The drama has been hailed by critics, who’ve said its mix of sound, visuals and unconventional narrative has redefined where a superhero story can go. Based on what the second season has shown, “Legion” has no intention of playing things straight now.
“There’s now, what, 500 shows on the air?” series creator Noah Hawley asks in a phone call. “And so many of them have gotten so good at doing all the things that traditional great storytelling does, right? I guess my feeling was, ‘Well, if it’s not just about creating an emotional arc that rides along a predictable rail, what happens if we take this roller coaster off the rails?’”
Haller’s katana-weilding adversary in the scene was Kerry Loudermilk (Amber Midthunder), usually one of David’s allies and a fellow mutant who, in a complicated bit of Marvel Universe physics, shares a body with Cary Loudermilk (Bill Irwin).
Cary is a scientist and the brains of the two, which makes the younger Kerry (who ages only when outside their body), the brawn. If this already sounds confusing, it was for the actors too, especially as “Legion’s” strange world was established in the first season.
“We all know this year how to navigate the madness,” Midthunder says between takes, huddled under a long down coat over her caramel-colored sleeveless leather duster costume. “I think we all understand how to not understand anything,” she adds with a laugh. “I really do!”
Despite the fantastic elements to the scenes being filmed downtown, “Legion” did not always appear to be out of sync with the normal atmosphere of the area.
“It was amazing how few people batted an eyelid,” Stevens said of the shoot in a later phone call (prosthetics left him barely able to speak on set that day). “This crazed man shuffling along the streets, barking — you don’t have to go far in this town to see that, anyways. It was interesting to step out and see how much of the weirdness of our show is not all that foreign.”
Last year, “Legion” was one of a handful of shows that moved their productions to Los Angeles from Vancouver, Canada, to take advantage of a tax credit. But even when the series was shooting in Canada, it remained cagey about when and where it took place, with a mix of otherworldly technology and design flourishes that drew from the ’60s and ’70s.
“We never say what the environment is. There’s no kind of geopolitical name to anything,” says episode director John Cameron, who is also an executive producer. “But we knew we were moving, and it was going to be somewhat of a road season. L.A.’s the perfect location for most things, because we kind of have everything here.”
“You have the paradigm of a place that is a paradise, but it’s also a desert at the same time,” adds Hawley, an Emmy-winning producer of the network’s “Fargo,” which he created. “There’s just a lot of impossible things about this city that are interesting to explore.”
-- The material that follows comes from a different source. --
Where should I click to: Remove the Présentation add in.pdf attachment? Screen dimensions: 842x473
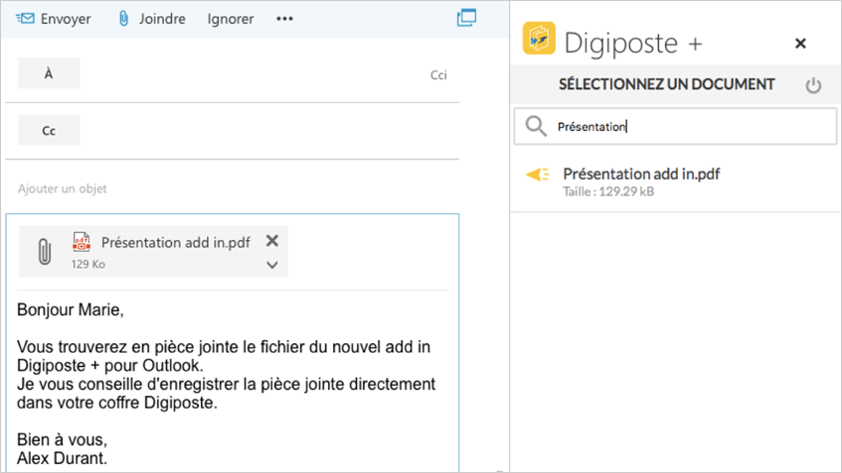(271, 241)
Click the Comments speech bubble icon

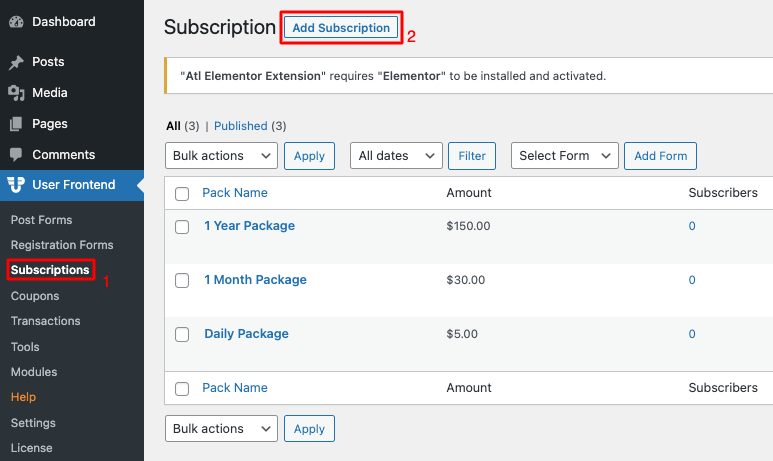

As if to further complicate things, the episode filmed in Grand Park finds a distraught Haller wishing to live in any other reality than his own, and in an apt, “It’s a Wonderful Life”-like twist given the timing of shoot, the episode explores multiple other ways his life could have turned out differently. In this reality, he is alone, raving and homeless, and judging by the gunmen in pursuit, it does not end well.
That night, with a head full of prosthetic teeth and makeup, Stevens joined Cameron around a monitor to review the scene he was just in. He watched footage of his character scrambling up the stairs and, for a moment, looking desperate in front of the park’s cheerfully pink Christmas tree.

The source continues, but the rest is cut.